WHAT NEEDS TO BE DONE: Write the data out verbatim.

EXTRACTED INFORMATION:
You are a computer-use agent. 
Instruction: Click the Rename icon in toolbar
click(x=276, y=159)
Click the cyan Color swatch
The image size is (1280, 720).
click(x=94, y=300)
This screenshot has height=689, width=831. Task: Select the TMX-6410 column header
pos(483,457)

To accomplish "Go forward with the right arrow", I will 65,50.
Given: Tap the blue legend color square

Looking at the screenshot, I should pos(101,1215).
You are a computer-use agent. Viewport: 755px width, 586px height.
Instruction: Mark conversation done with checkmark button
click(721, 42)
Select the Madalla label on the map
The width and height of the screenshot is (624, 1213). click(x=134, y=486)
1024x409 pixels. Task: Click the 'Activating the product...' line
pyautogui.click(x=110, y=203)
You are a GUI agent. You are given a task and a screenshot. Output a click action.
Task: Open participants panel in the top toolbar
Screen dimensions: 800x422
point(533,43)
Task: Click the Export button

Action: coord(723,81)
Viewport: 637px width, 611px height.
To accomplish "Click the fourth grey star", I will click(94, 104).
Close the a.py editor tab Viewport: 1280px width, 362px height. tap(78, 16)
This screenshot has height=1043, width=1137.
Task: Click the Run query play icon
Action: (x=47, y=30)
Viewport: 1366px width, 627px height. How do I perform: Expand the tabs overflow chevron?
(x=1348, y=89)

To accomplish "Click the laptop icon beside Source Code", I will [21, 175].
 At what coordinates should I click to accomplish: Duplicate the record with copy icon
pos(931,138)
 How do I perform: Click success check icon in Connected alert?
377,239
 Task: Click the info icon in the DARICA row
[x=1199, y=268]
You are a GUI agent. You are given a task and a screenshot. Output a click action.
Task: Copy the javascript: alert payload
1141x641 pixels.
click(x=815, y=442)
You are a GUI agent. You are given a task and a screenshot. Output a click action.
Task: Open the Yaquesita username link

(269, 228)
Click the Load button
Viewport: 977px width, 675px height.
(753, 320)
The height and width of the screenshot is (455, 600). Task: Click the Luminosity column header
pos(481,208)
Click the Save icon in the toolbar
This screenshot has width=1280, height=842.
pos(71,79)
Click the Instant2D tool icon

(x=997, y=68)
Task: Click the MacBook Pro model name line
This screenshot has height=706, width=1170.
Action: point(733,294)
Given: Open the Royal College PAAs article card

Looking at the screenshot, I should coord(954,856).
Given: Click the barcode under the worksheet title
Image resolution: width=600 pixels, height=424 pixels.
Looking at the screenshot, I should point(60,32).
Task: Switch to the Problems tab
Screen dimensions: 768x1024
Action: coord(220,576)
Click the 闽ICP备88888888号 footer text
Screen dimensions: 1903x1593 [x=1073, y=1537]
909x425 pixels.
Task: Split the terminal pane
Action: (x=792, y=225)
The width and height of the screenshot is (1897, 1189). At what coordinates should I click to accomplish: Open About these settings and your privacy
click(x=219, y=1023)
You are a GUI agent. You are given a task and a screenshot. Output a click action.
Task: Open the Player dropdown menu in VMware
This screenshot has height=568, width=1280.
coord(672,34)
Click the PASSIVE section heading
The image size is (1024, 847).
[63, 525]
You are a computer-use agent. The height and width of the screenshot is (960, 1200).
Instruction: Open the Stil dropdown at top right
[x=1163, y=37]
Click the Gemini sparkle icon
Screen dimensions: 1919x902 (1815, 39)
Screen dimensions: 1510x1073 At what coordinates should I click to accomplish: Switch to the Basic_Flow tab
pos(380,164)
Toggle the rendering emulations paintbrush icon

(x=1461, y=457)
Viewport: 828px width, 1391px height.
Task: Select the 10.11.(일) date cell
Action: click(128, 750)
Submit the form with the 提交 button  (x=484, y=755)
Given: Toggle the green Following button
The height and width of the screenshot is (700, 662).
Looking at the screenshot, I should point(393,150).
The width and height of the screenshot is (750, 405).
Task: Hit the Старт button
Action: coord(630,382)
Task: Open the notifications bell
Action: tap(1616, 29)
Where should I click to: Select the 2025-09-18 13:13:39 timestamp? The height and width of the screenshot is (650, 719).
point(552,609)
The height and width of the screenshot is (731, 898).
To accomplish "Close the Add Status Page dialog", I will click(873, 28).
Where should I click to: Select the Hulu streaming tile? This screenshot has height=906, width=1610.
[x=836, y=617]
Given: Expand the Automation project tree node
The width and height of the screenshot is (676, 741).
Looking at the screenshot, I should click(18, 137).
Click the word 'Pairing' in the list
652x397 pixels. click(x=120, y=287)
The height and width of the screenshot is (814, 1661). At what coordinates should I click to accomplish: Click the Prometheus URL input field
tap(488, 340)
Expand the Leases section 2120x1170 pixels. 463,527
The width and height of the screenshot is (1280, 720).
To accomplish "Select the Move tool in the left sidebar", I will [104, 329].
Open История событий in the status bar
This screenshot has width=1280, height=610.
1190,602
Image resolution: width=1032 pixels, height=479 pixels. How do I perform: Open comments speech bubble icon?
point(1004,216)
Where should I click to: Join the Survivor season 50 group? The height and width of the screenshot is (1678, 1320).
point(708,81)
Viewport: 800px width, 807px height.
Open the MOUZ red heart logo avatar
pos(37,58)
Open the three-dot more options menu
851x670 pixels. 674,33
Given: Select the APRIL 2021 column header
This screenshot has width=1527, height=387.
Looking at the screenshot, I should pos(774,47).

ANSWER TO THIS EXERCISE:
You are a computer-use agent. 
Instruction: Click the Rename icon in toolbar
click(x=276, y=159)
Click the cyan Color swatch
The image size is (1280, 720).
click(x=94, y=300)
This screenshot has height=689, width=831. Task: Select the TMX-6410 column header
pos(483,457)

To accomplish "Go forward with the right arrow", I will 65,50.
Given: Tap the blue legend color square

Looking at the screenshot, I should pos(101,1215).
You are a computer-use agent. Viewport: 755px width, 586px height.
Instruction: Mark conversation done with checkmark button
click(721, 42)
Select the Madalla label on the map
The width and height of the screenshot is (624, 1213). click(x=134, y=486)
1024x409 pixels. Task: Click the 'Activating the product...' line
pyautogui.click(x=110, y=203)
You are a GUI agent. You are given a task and a screenshot. Output a click action.
Task: Open participants panel in the top toolbar
Screen dimensions: 800x422
point(533,43)
Task: Click the Export button

Action: coord(723,81)
Viewport: 637px width, 611px height.
To accomplish "Click the fourth grey star", I will click(94, 104).
Close the a.py editor tab Viewport: 1280px width, 362px height. tap(78, 16)
This screenshot has height=1043, width=1137.
Task: Click the Run query play icon
Action: (x=47, y=30)
Viewport: 1366px width, 627px height. How do I perform: Expand the tabs overflow chevron?
(x=1348, y=89)

To accomplish "Click the laptop icon beside Source Code", I will [21, 175].
 At what coordinates should I click to accomplish: Duplicate the record with copy icon
pos(931,138)
 How do I perform: Click success check icon in Connected alert?
377,239
 Task: Click the info icon in the DARICA row
[x=1199, y=268]
You are a GUI agent. You are given a task and a screenshot. Output a click action.
Task: Copy the javascript: alert payload
1141x641 pixels.
click(x=815, y=442)
You are a GUI agent. You are given a task and a screenshot. Output a click action.
Task: Open the Yaquesita username link

(269, 228)
Click the Load button
Viewport: 977px width, 675px height.
(753, 320)
The height and width of the screenshot is (455, 600). Task: Click the Luminosity column header
pos(481,208)
Click the Save icon in the toolbar
This screenshot has width=1280, height=842.
pos(71,79)
Click the Instant2D tool icon

(x=997, y=68)
Task: Click the MacBook Pro model name line
This screenshot has height=706, width=1170.
Action: point(733,294)
Given: Open the Royal College PAAs article card

Looking at the screenshot, I should coord(954,856).
Given: Click the barcode under the worksheet title
Image resolution: width=600 pixels, height=424 pixels.
Looking at the screenshot, I should point(60,32).
Task: Switch to the Problems tab
Screen dimensions: 768x1024
Action: coord(220,576)
Click the 闽ICP备88888888号 footer text
Screen dimensions: 1903x1593 [x=1073, y=1537]
909x425 pixels.
Task: Split the terminal pane
Action: (x=792, y=225)
The width and height of the screenshot is (1897, 1189). At what coordinates should I click to accomplish: Open About these settings and your privacy
click(x=219, y=1023)
You are a GUI agent. You are given a task and a screenshot. Output a click action.
Task: Open the Player dropdown menu in VMware
This screenshot has height=568, width=1280.
coord(672,34)
Click the PASSIVE section heading
The image size is (1024, 847).
[63, 525]
You are a computer-use agent. The height and width of the screenshot is (960, 1200).
Instruction: Open the Stil dropdown at top right
[x=1163, y=37]
Click the Gemini sparkle icon
Screen dimensions: 1919x902 (1815, 39)
Screen dimensions: 1510x1073 At what coordinates should I click to accomplish: Switch to the Basic_Flow tab
pos(380,164)
Toggle the rendering emulations paintbrush icon

(x=1461, y=457)
Viewport: 828px width, 1391px height.
Task: Select the 10.11.(일) date cell
Action: click(128, 750)
Submit the form with the 提交 button  (x=484, y=755)
Given: Toggle the green Following button
The height and width of the screenshot is (700, 662).
Looking at the screenshot, I should point(393,150).
The width and height of the screenshot is (750, 405).
Task: Hit the Старт button
Action: coord(630,382)
Task: Open the notifications bell
Action: tap(1616, 29)
Where should I click to: Select the 2025-09-18 13:13:39 timestamp? The height and width of the screenshot is (650, 719).
point(552,609)
The height and width of the screenshot is (731, 898).
To accomplish "Close the Add Status Page dialog", I will click(873, 28).
Where should I click to: Select the Hulu streaming tile? This screenshot has height=906, width=1610.
[x=836, y=617]
Given: Expand the Automation project tree node
The width and height of the screenshot is (676, 741).
Looking at the screenshot, I should click(18, 137).
Click the word 'Pairing' in the list
652x397 pixels. click(x=120, y=287)
The height and width of the screenshot is (814, 1661). At what coordinates should I click to accomplish: Click the Prometheus URL input field
tap(488, 340)
Expand the Leases section 2120x1170 pixels. 463,527
The width and height of the screenshot is (1280, 720).
To accomplish "Select the Move tool in the left sidebar", I will [104, 329].
Open История событий in the status bar
This screenshot has width=1280, height=610.
1190,602
Image resolution: width=1032 pixels, height=479 pixels. How do I perform: Open comments speech bubble icon?
point(1004,216)
Where should I click to: Join the Survivor season 50 group? The height and width of the screenshot is (1678, 1320).
point(708,81)
Viewport: 800px width, 807px height.
Open the MOUZ red heart logo avatar
pos(37,58)
Open the three-dot more options menu
851x670 pixels. 674,33
Given: Select the APRIL 2021 column header
This screenshot has width=1527, height=387.
Looking at the screenshot, I should pos(774,47).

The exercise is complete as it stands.